Nobody should forget to bring a towel (unless you’re travelling luxury) or to keep handy a roll of loo paper which, although widely available at shops and kiosks, cannot always be relied upon to be present where it’s most urgently needed.
Other essentials on your Uganda safari trip packing list include a torch, a penknife (or arguably more useful, a Leatherman-style tool), and a compact alarm clock for those early morning starts. As load shedding (a euphemism for scheduled power cuts) becomes an increasingly important factor of day-to-day life, so does a powerful torch rank as an increasingly important item of luggage.

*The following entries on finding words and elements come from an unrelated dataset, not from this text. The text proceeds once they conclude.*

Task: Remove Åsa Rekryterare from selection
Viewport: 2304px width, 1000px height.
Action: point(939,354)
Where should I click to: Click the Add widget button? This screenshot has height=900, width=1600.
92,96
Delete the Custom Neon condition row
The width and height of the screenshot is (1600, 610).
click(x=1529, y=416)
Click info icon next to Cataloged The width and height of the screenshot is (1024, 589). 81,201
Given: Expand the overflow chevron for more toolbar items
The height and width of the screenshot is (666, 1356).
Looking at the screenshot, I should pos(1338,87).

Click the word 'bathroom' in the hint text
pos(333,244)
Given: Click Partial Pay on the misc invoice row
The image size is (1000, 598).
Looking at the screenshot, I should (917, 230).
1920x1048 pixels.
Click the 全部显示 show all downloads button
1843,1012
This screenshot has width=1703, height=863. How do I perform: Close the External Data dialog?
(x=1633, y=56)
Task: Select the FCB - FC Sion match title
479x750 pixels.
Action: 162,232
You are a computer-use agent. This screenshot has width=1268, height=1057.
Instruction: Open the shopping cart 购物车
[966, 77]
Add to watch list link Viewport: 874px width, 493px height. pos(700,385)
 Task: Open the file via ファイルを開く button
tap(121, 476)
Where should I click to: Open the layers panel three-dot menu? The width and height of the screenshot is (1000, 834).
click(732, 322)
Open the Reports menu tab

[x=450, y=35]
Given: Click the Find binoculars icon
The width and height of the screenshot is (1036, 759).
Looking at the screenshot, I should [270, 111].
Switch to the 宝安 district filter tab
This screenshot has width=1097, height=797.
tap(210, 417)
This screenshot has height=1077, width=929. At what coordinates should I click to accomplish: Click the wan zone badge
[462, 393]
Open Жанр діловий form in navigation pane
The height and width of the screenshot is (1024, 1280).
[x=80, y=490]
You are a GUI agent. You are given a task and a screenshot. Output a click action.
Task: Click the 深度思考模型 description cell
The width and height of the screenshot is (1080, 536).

Some safari camps and lodges are not connected to the national grid and may use solar or generators but switch off after midnight to conserve electricity.
Download a couple of interesting apps on your phone to engage you like games, your audiobooks playlist, and hiking music. Some travelers carry games — most commonly a pack of cards, less often chess or draughts or Travel Scrabble. Some hotels and lodges in Uganda have these at their lounges.
Many older hotels have baths but no bath plugs, so you might want to consider carrying your own universal bath plug.
You should make sure a small medical kit makes it to your trip’s packing list, the contents of which are discussed in health (Watching your health on a Uganda trip), as are mosquito nets and insect repellent. It’s mandatory that you carry surgical gloves, N85 surgical facemask, and hand sanitizer on your medical kit. At any entry point, these may be requested to protect you or others from coronavirus (Covid-19) infection. Most importantly, keep your face mask on while you travel in Uganda and watch your distance from other people. Coronavirus could be anywhere humans are.
If you wear contact lenses, bring all the fluids you need since they’re not easily available in Uganda.
You might also want to bring a pair of glasses to wear on long drives and safari drive — many lens wearers suffer badly in dusty conditions. In general, since many people find the intense sun and dry climate irritate their eyes, you might consider reverting to glasses. It’s worth bringing a spare pair for those who wear glasses, though a new pair can be made up cheaply and quickly in most towns, provided that you have your prescription available.
Novels should make your safari trip packing list if you’re an ardent reader, and they’re difficult to get hold of outside Kampala. Either bring a supply with you or visit the excellent Aristoc bookshops on Kampala Road and in Garden City, which stock an excellent range of literature, present bestsellers, Africana, and local-interest material. Books are competitively priced and sometimes cheaper than UK prices.